Collection:
Alice Herdan-Zuckmayer
Alice Herdan-Zuckmayer (1901–1991) was born Alice Henriette Alberta Herdan-Harris von Valbonne und Belmont in Vienna shortly after her parents’ divorce. As a girl, she was a pupil of the radical education reformist Eugenie Schwarzwald and Alice met her first husband, the psychologist and future anti-Nazi leader Karl Frank, through Schwarzwald. Her marriage to Frank was short lived and Alice, now living in Berlin with their daughter Michaela, supported herself by acting and with secretarial work, though she hoped to become a doctor.
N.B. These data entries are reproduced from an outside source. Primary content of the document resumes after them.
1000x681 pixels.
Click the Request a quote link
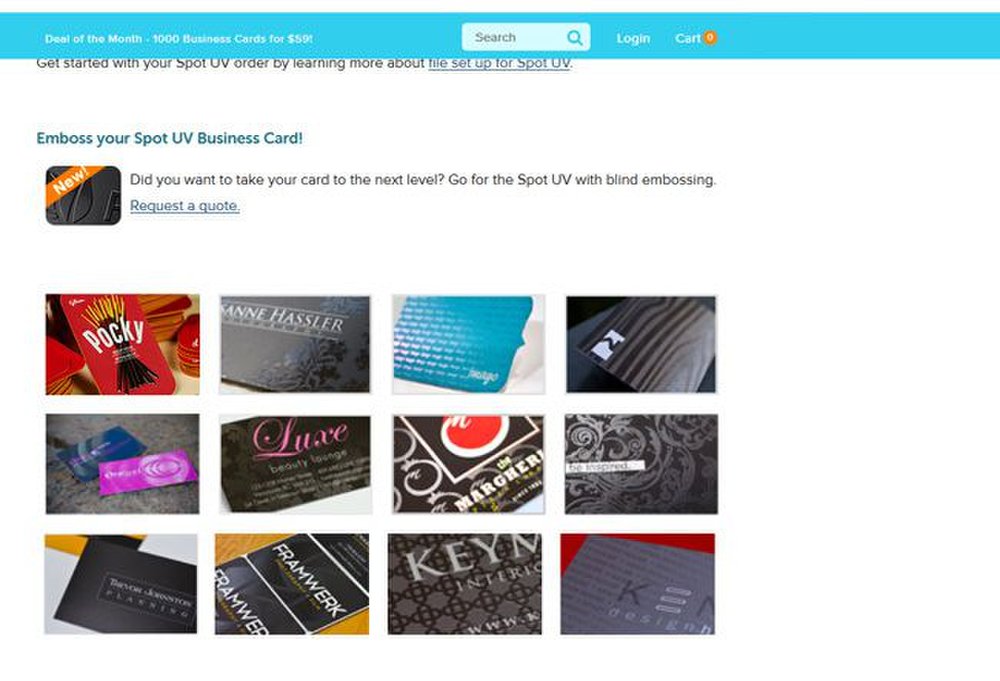tap(185, 206)
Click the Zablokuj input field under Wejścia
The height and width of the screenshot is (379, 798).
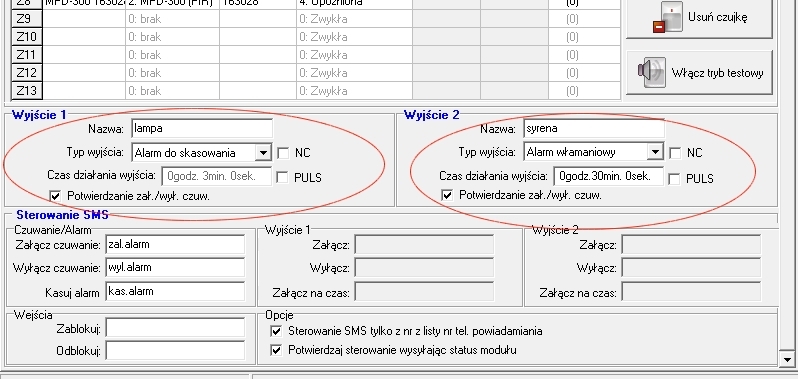coord(175,329)
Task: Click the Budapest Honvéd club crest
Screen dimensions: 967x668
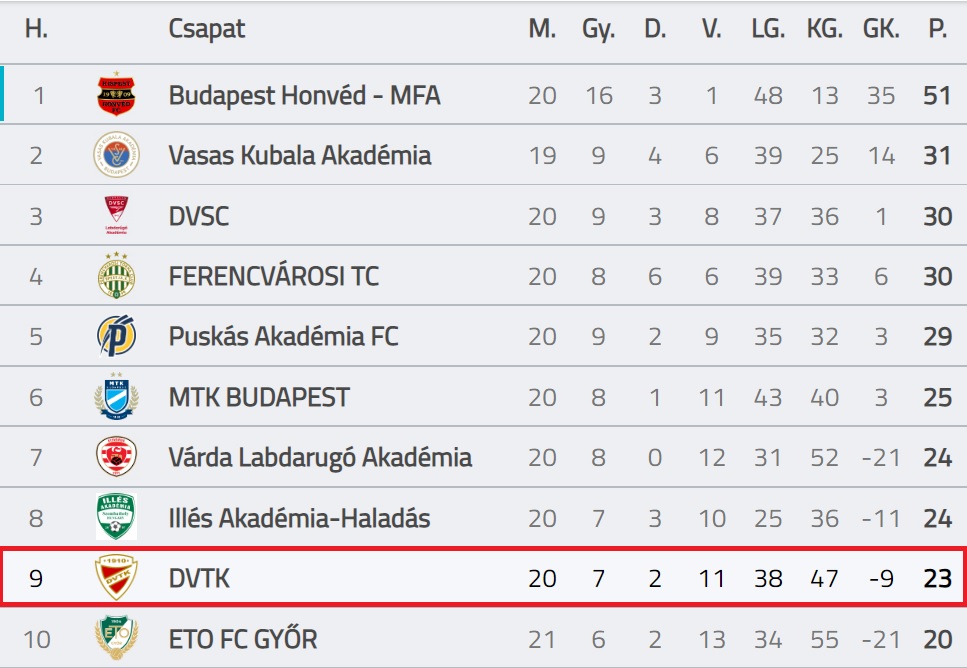Action: pos(116,94)
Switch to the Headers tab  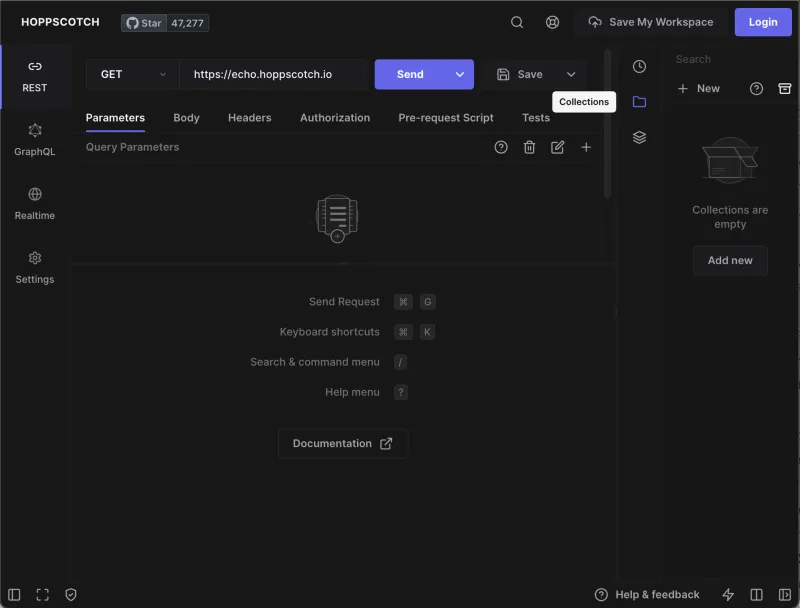click(249, 118)
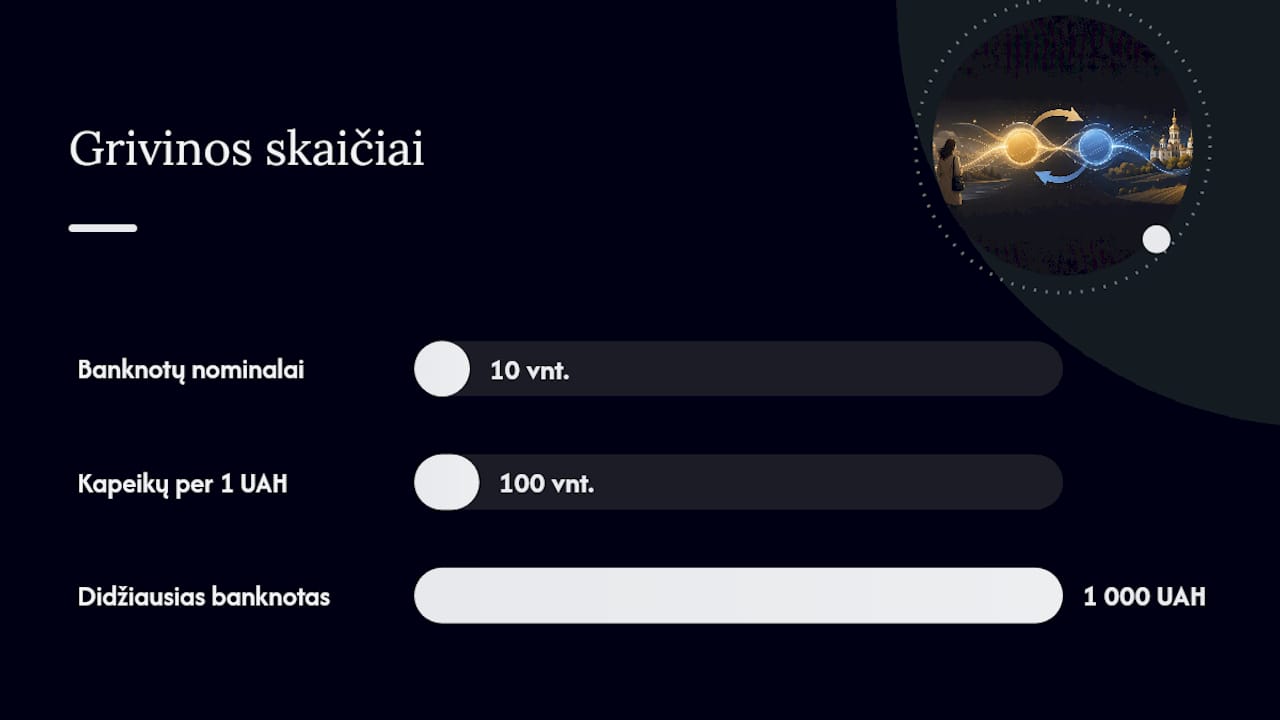The height and width of the screenshot is (720, 1280).
Task: Select the golden orb in the circular image
Action: tap(1021, 147)
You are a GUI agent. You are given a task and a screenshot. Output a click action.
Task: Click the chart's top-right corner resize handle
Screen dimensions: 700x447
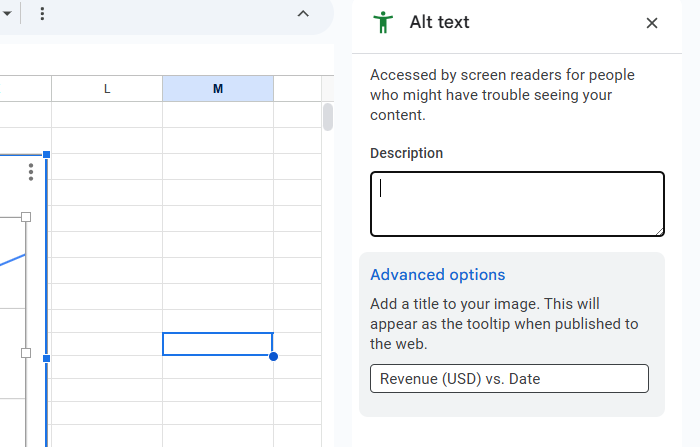[46, 154]
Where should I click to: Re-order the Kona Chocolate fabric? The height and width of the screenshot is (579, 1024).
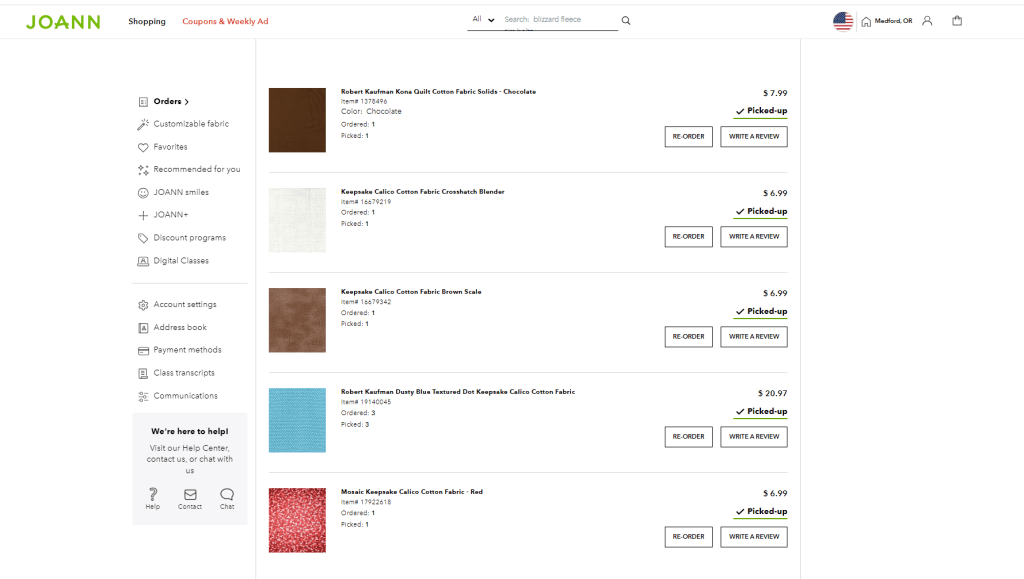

She met the writer Carl Zuckmayer at a party of actors and artists, and the two married in 1925, the same year Zuckmayer was awarded the Kleist Prize for his play The Merry Vineyard. The next year she gave birth to a second daughter, Maria Winnetou. By 1933 Zuckmayer’s works had been banned and the family moved, first to Austria, and then, in 1938, to Switzerland. They emigrated to the United States with the help of the journalist Dorothy Thompson in 1939. After the success of The Farm in the Green Mountains, Herdan-Zuckmayer published two more memoirs, Das Kästchen (The Box), about her childhood, and Das Scheusal (The Monster), about a dog.